Given some positive integer \$n\$ generate all derangements of \$n\$ objects.
Details
- A derangement is a permutation with no fixed point. (This means in every derangement number \$i\$ cannot be in the \$i\$-th entry).
- The output should consist of derangements of the numbers \$(1,2,\ldots,n)\$ (or alternatively \$(0,1,2,\ldots,n-1)\$).
- You can alternatively always print derangements of \$(n,n-1,\ldots,1)\$ (or \$(n-1,n-2,\ldots,1,0)\$ respectively) but you have to specify so.

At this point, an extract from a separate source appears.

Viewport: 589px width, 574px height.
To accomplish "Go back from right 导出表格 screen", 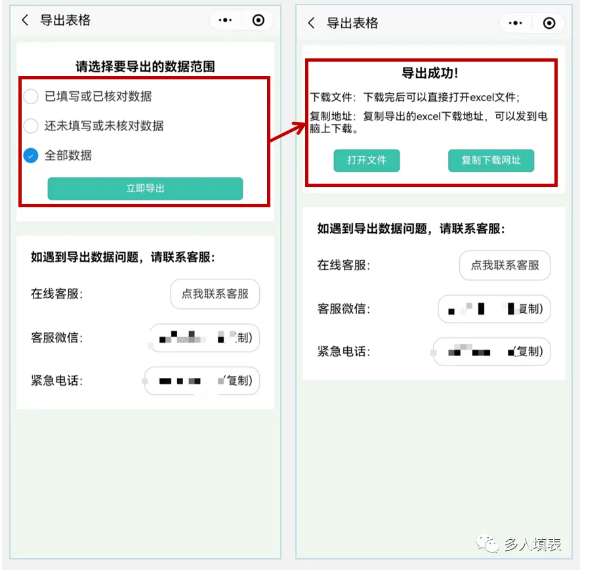I will (311, 23).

- The output has to be deterministic, that is whenever the program is called with some given \$n\$ as input, the output should be the same (which includes that the order of the derangements must remain the same), and the complete output must be done within a finite amount of time every time (it is not sufficient to do so with probability 1).

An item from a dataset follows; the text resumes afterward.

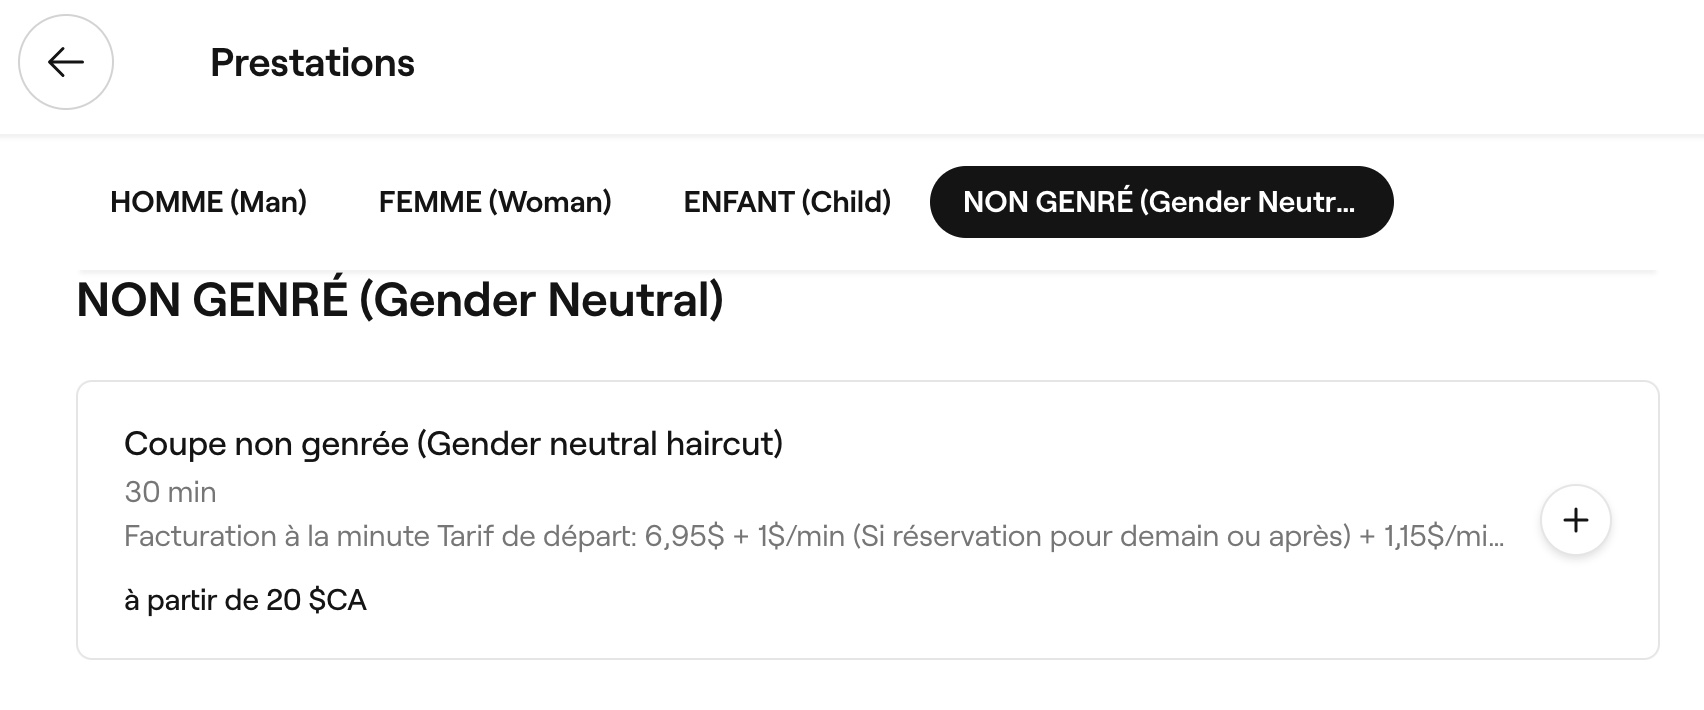Click the 30 min duration label
The width and height of the screenshot is (1704, 710).
coord(170,492)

- You can assume that \$ n \geqslant 2\$
- For some given \$n\$ you can either generate all derangements or alternatively you can take another integer \$k\$ that serves as index and print the \$k\$-th derangement (in the order you chose).
Examples
Note that the order of the derangements does not have to be the same as listed here:
n=2: (2,1)
n=3: (2,3,1),(3,1,2)
n=4: (2,1,4,3),(2,3,4,1),(2,4,1,3), (3,1,4,2),(3,4,1,2),(3,4,2,1), (4,1,2,3),(4,3,1,2),(4,3,2,1)
OEIS A000166 counts the number of derangements.